This notebook reviews all of the variable search & exploration components modules.

## Table of contents:
1. [wiktiwordnetapi.py](#sec-wwn)
2. [wikipediaapi.py](#sec-wapi)
3. [svoapi.py](#sec-svoapi)

## 1. wiktiwordnetapi.py <a class="anchor" id="sec-wwn"></a>

This module loads the generated WiktiWordNet data and has two interaction functions:
 - check_domain(term) - checks if the selected term refers to a domain
 - get_category(term) - returns a dictionary of {category:definition} pairs for the selected term

The wiktiwornetapi can be imported with the following command:

In [1]:
import wiktiwordnetapi as wwnapi

Next, instantiate a WiktiWordNet object with the following command:

In [2]:
wwn = wwnapi.wiktiwordnet()

Test the functionality of the two methods available:

In [3]:
def print_domain_status(term):
    [is_domain, definition] = wwn.check_domain(term)
    
    print('According to WiktiWordNet, {} is {}a domain.'\
          .format(term, '' if is_domain else 'NOT '))
    
for term in ['dogs', 'astronomy', 'geology', 'astrology']:
    print_domain_status(term)


According to WiktiWordNet, dogs is NOT a domain.
According to WiktiWordNet, astronomy is a domain.
According to WiktiWordNet, geology is a domain.
According to WiktiWordNet, astrology is NOT a domain.


In [4]:
def print_term_categories(term):
    categories = wwn.get_category(term)
    
    num_categories = len(list(categories.keys()))
    if num_categories == 0:
        print('WiktiWordnet does not have any categories for the term {}.'\
              .format(term))
    else:
        print('Found the following {} for {}:'\
              .format('categories' if num_categories > 1 else 'category', term))
        print(', '.join(list(categories.keys())))
    
for term in ['dog', 'astronomy', 'butter']:
    print_term_categories(term)

Found the following categories for dog:
Body, Role
Found the following category for astronomy:
Domain
WiktiWordnet does not have any categories for the term butter.

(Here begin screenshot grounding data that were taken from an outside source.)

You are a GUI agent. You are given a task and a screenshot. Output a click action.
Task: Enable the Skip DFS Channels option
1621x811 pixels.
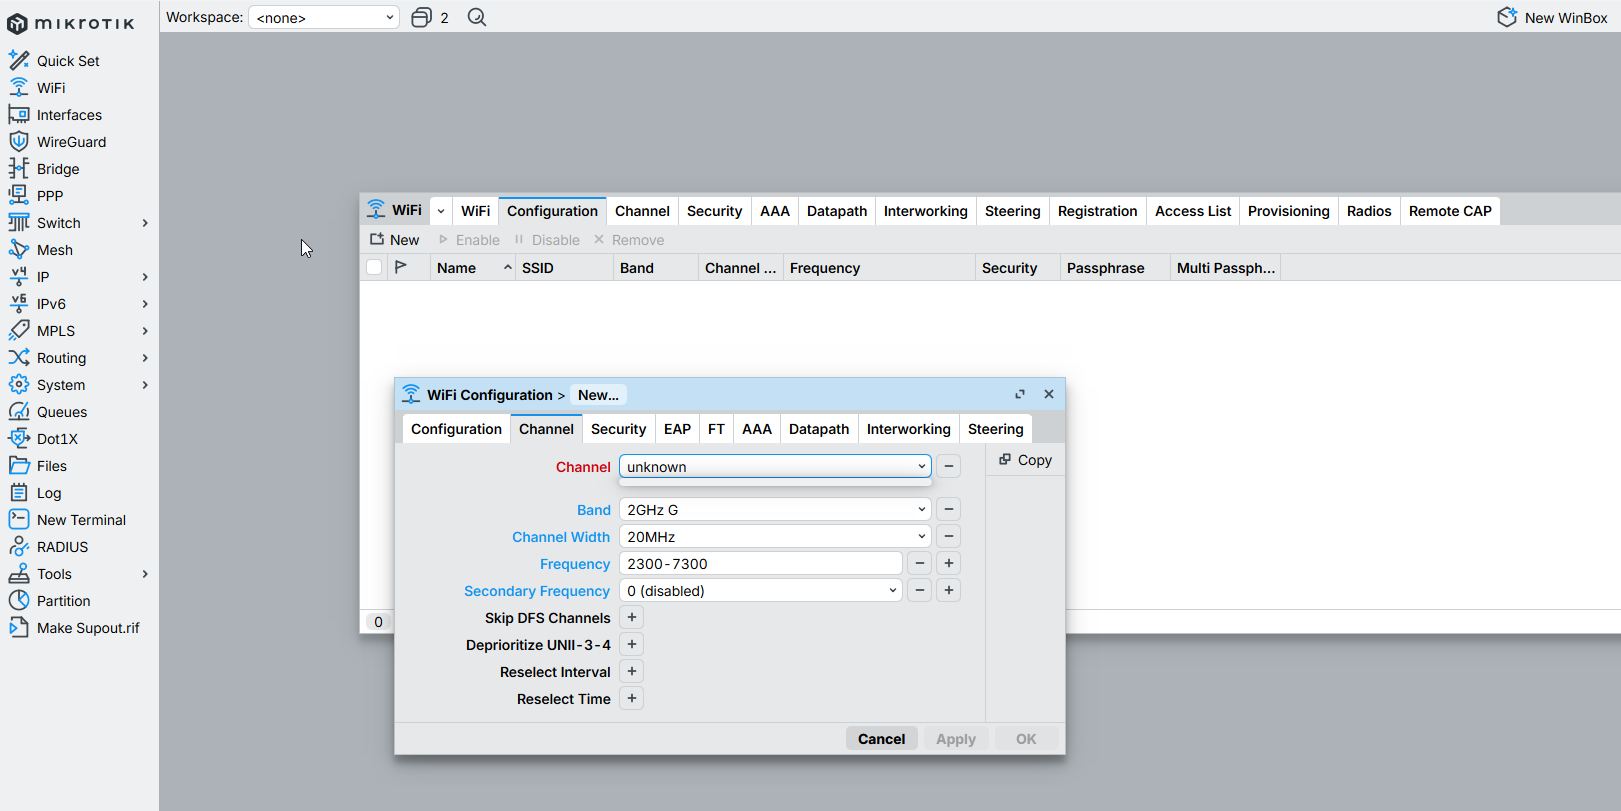tap(631, 618)
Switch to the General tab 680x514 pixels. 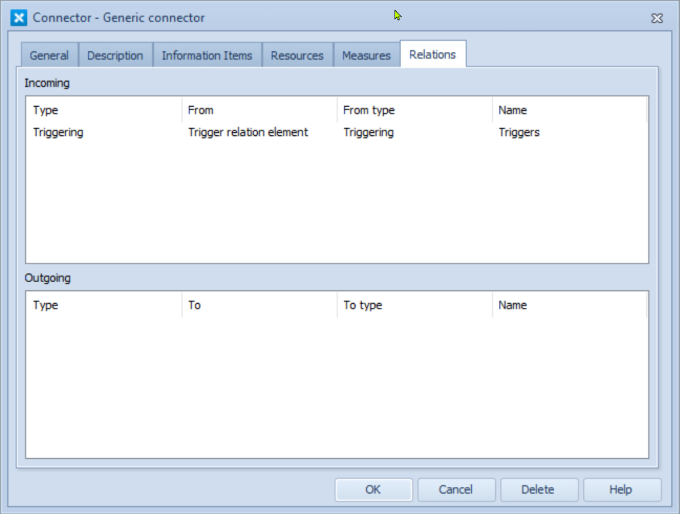click(49, 56)
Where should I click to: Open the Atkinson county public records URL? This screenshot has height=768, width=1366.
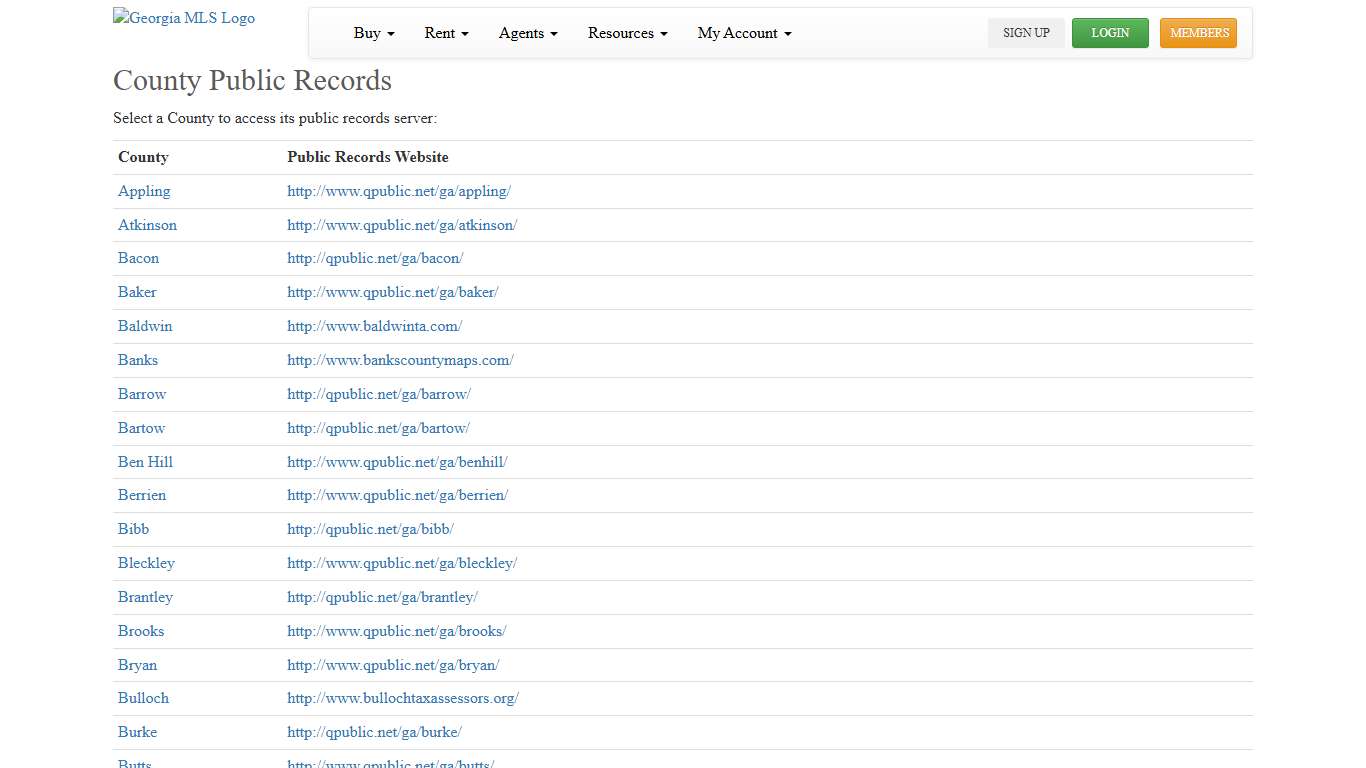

## 2. wikipediaapi.py <a class="anchor" id="sec-wapi"></a>

The functions contained in this module can be used to interact with Wikipedia. They can
- perform a search and return the top/most relevant result according to the Wikipedia algorithm
- get the "bulk" text from a Wikipedia page (discarding panel information)

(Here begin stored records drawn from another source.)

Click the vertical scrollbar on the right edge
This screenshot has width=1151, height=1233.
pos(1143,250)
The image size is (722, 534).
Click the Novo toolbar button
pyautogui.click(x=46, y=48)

The main function to be used from this module is:
- get_wikipedia_text(term) : returns the text and metadata information from most closely related Wikipedia page

And there are two helper functions present:
- get_top_wikipedia_entry(term) : returns metadata information about most closely related Wikipedia page
- parse_wikipedia_page(pageid) : returns the text and disambugation information about the Wikipedia page

Load the module as follows:

In [1]:
import wikipediaapi as wapi

First, test the helper functions.

In [2]:
def get_wikipedia_page_info(term):
    results = wapi.get_top_wikipedia_entry(term)
    
    if results == {}:
        print('Did not find a relevant Wikipedia page for {}.'.format(term))
    else:
        print('Found the following Wikipedia page for {}:'.format(term))
        if 'title' in results.keys():
            print('Title: {}'.format(results['title']))
        if 'pageid' in results.keys():
            print('Page ID: {}'.format(results['pageid']))
        if 'redirecttitle' in results.keys():
            print('Redirect Title: {}'.format(results['redirecttitle']))
        if 'sectiontitle' in results.keys():
            print('Section Title: {}'.format(results['sectiontitle']))

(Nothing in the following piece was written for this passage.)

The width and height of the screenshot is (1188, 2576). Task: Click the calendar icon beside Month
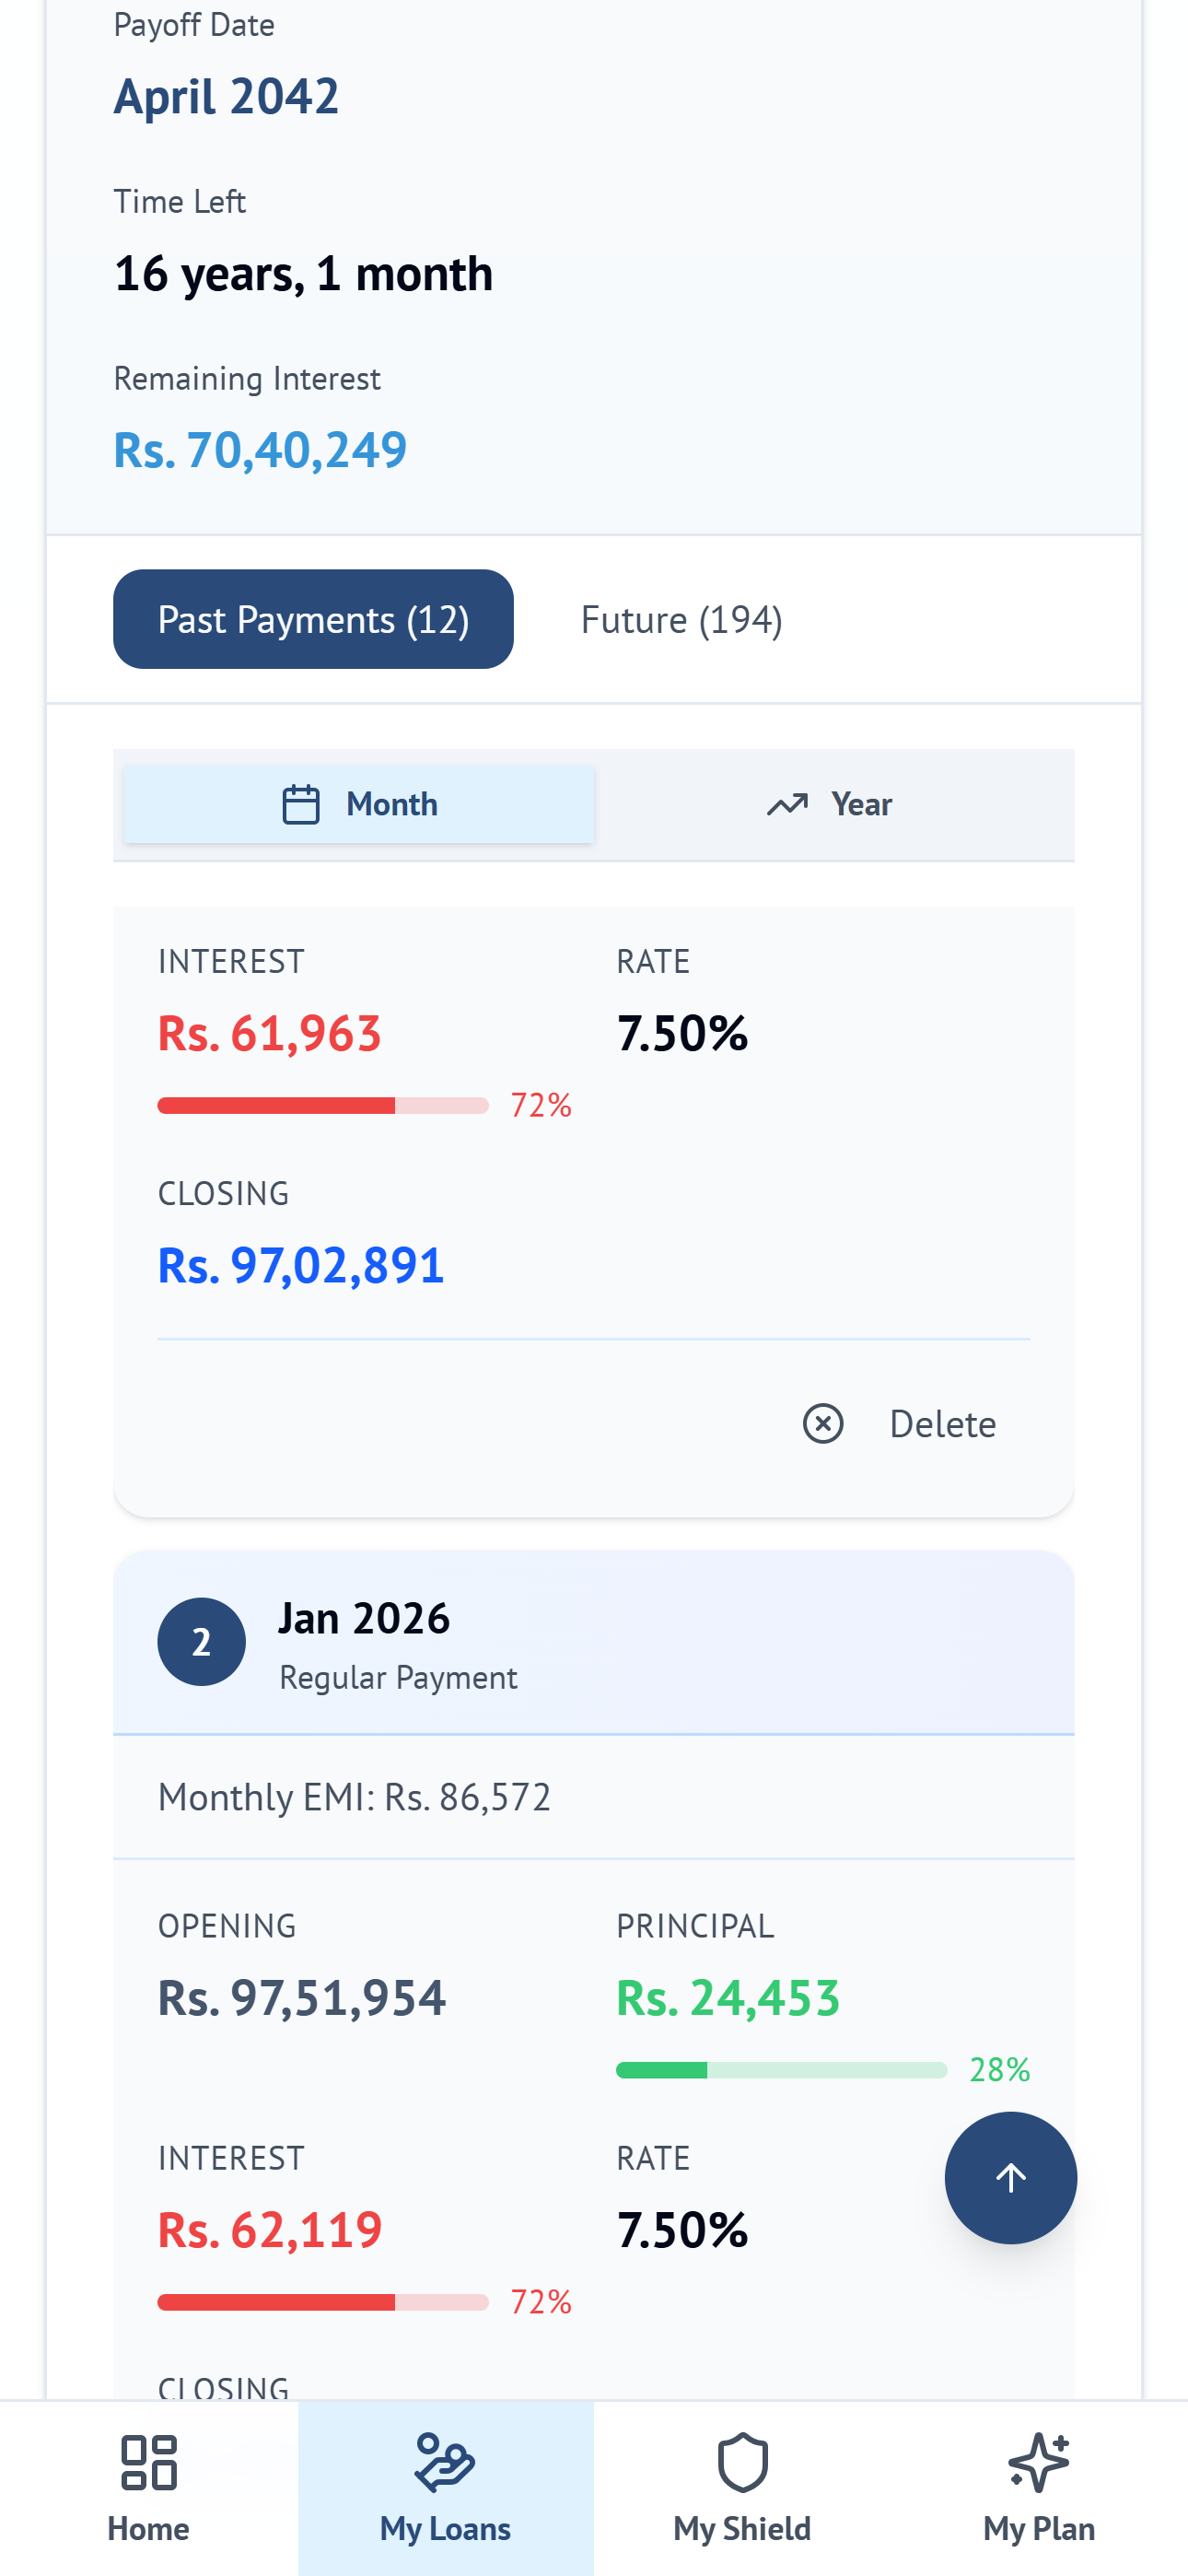pos(301,803)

for term in ['dog', 'crop production', 'conductivity', 'hafdkj']:
    get_wikipedia_page_info(term)

Found the following Wikipedia page for dog:
Title: Dog
Page ID: 4269567
Found the following Wikipedia page for crop production:
Title: Agriculture
Page ID: 627
Redirect Title: Crop production
Found the following Wikipedia page for conductivity:
Title: Conductivity
Page ID: 403990
Did not find a relevant Wikipedia page for hafdkj.


In [3]:
def get_wikipedia_text_info(pageid):
    [text, disambig] = wapi.parse_wikipedia_page(pageid)
    
    if disambig:
        print('Page with id {} is a disambiguation page.'.format(pageid))
    if text != []:
        print('Here are the first few lines of page id {}:'.format(pageid) )
        print(text[0])
        
for term in [4269567, 403990, 0]:
    get_wikipedia_text_info(term)

Here are the first few lines of page id 4269567:

Page with id 403990 is a disambiguation page.
Here are the first few lines of page id 403990:
Electrical conductivity
Here are the first few lines of page id 0:



Now, test the main function:

In [4]:
def get_wikipedia_text(term):
    [text, disambig, title, redirecttitle] = wapi.get_wikipedia_text(term)
    
    if title == '':
        print('No page found for term {}.'.format(term))
    else:
        print('Page Title for term {}: {}'.format(term, title))
    if redirecttitle != '':
        print('Redirect title for term {} page is: {}.'.format(term, redirecttitle))
    if disambig:
        print('Page for term {} is a disambiguation page.'.format(term))
    if text != []:
        print('Here is the first paragraph of the page for term {}:'.format(term) )
        print(text[0])

for term in ['dog', 'crop production', 'conductivity', 'hafdkj']:
    get_wikipedia_text(term)
    print('==================================')
    

Page Title for term dog: dog
Here is the first paragraph of the page for term dog:
Canis familiaris Linnaeus, 1758[2][3]
Page Title for term crop production: agriculture
Redirect title for term crop production page is: crop production.
Here is the first paragraph of the page for term crop production:
Agriculture is the science and art of cultivating plants and livestock.[1] Agriculture was the key development in the rise of sedentary human civilization, whereby farming of domesticated species created food surpluses that enabled people to live in cities. The history of agriculture began thousands of years ago. After gathering wild grains beginning at least 105,000 years ago, nascent farmers began to plant them around 11,500 years ago. Pigs, sheep and cattle were domesticated over 10,000 years ago. Plants were independently cultivated in at least 11 regions of the world. Industrial agriculture based on large-scale monoculture in the twentieth century came to dominate agricultural output,

## 3. svoapi.py <a class="anchor" id="sec-svoapi"></a>

This module interacts with the SVO SPARQL endpoint to do term search
 
The main function to be used from this module is:
- search_rank(term) : returns a pandas dataframe of directly labeled entities and linked entities related to the search term(s) as well as a rank (from 0 to 1) of the match

There are three helper functions present in the module:
- search(term) : returns a pandas dataframe of directly labeled entities and linked entities related to the search term(s)
- search_entity_links(entities) : return a Pandas dataframe containing the columns: term, entity, entitylabel, entityclass, linkedentity, linkedentitylabel, linkedentityclass
    - linkedentity (and label, class) will be one of the entities passed in
    - entity (and label, class) will be the entities linked to that entity
- search_label(term) : return a Pandas dataframe containing the columns: term, entity, entitylabel, entityclass

Load the module as follows:

In [1]:
import svoapi

Test the rank search functionality:

In [2]:
def rank_search_test(terms):
    print('Performing search for {}'.format(', '.join(terms)))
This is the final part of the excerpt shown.